Следовательно, как это ни выглядит на первый взгляд парадоксальным, именно через культуру любовного чувства, при всей его частности и интимности, человек не только способен осознать себя индивидуальной личностью, но и способен отождествить себя с любым другим человеком – а это уже значит, что он поднимается до высоких общественных страстей.
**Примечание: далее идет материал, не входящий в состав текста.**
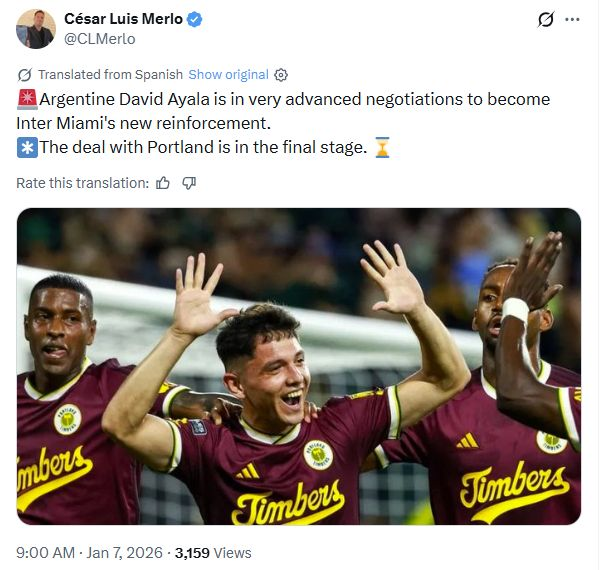Click the Translated from Spanish label
603x570 pixels.
coord(110,75)
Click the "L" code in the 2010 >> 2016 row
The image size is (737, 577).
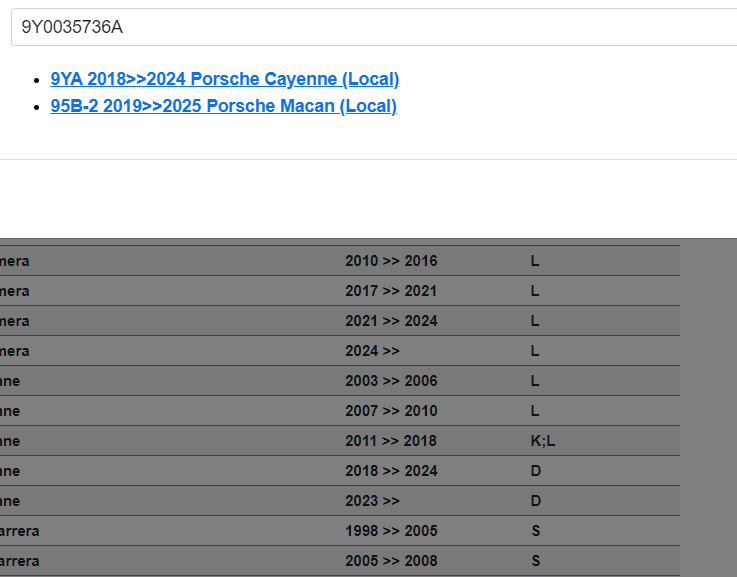(x=535, y=261)
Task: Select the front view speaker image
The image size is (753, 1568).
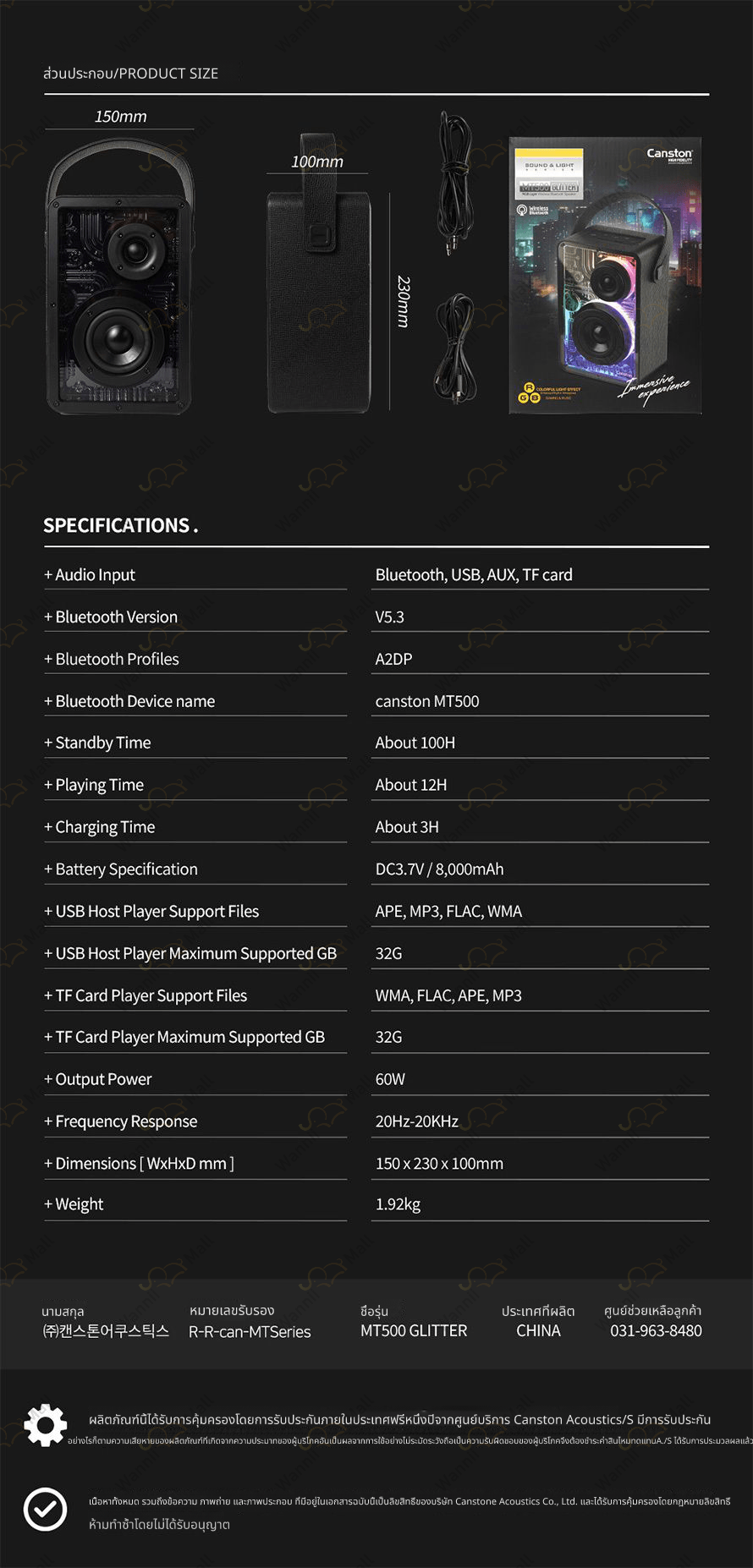Action: (120, 277)
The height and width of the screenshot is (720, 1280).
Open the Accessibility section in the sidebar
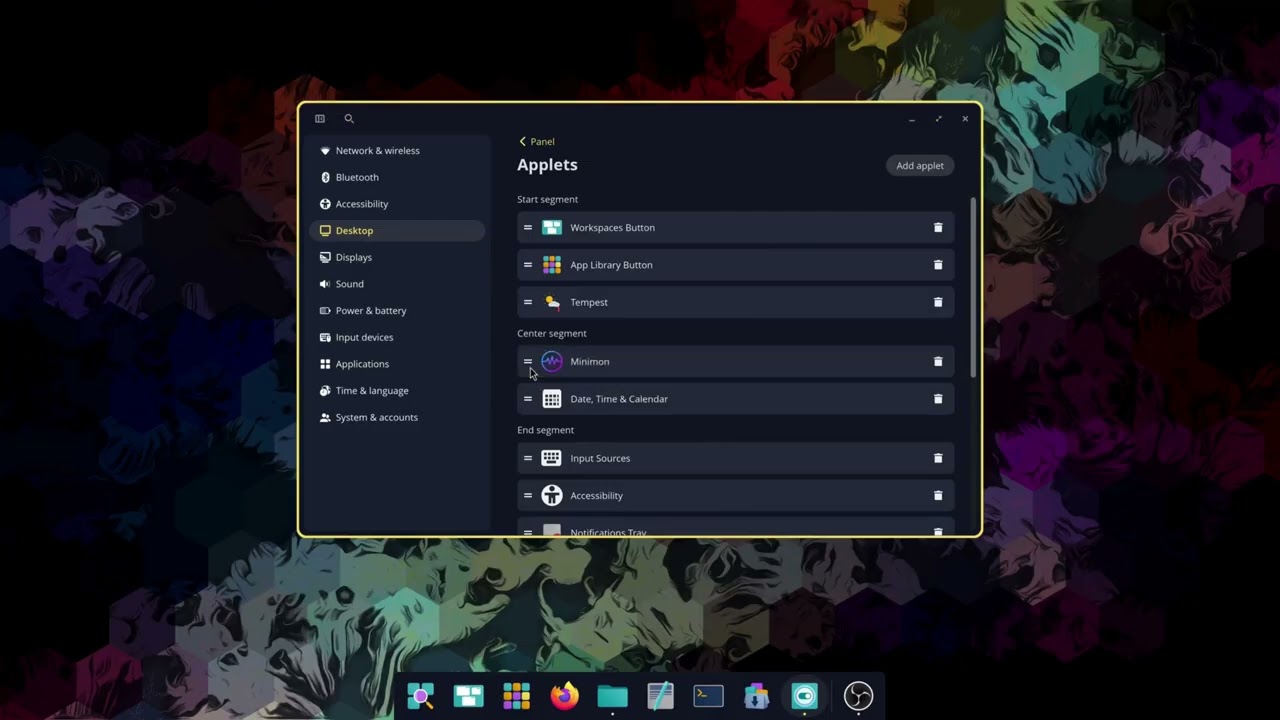[x=361, y=203]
Наконец, своеобразная литературная форма романа «Езда в остров Любви», написанного прозой и стихами, тоже не могла не привлечь внимание русского писателя и русских читателей. Двойное лироэпическое проигрывание сюжета «Езды в остров Любви» в эпическом описании странствий Тирсиса по материальному пространству вымышленного острова и в лирическом стихотворном излиянии любовных эмоций, которые в совокупности своей создают картину духовной эволюции героя, – все это придавало объемность романной картине мира, объединившей описательно-пластический и выразительно-идеальный аспекты литературного мирообраза. Так, в новой русской литературе появляется первообраз грядущей модели романного повествования, объединяющий два существенных жанрообразующих признака романного эпоса – эпоса странствий и эпоса духовной эволюции. А поскольку сюжет романа целиком сосредоточен в области частной эмоциональной жизни человека, то можно сказать, что перевод Тредиаковского предлагает русской литературе своеобразную исходную жанровую модель романа «воспитания чувств».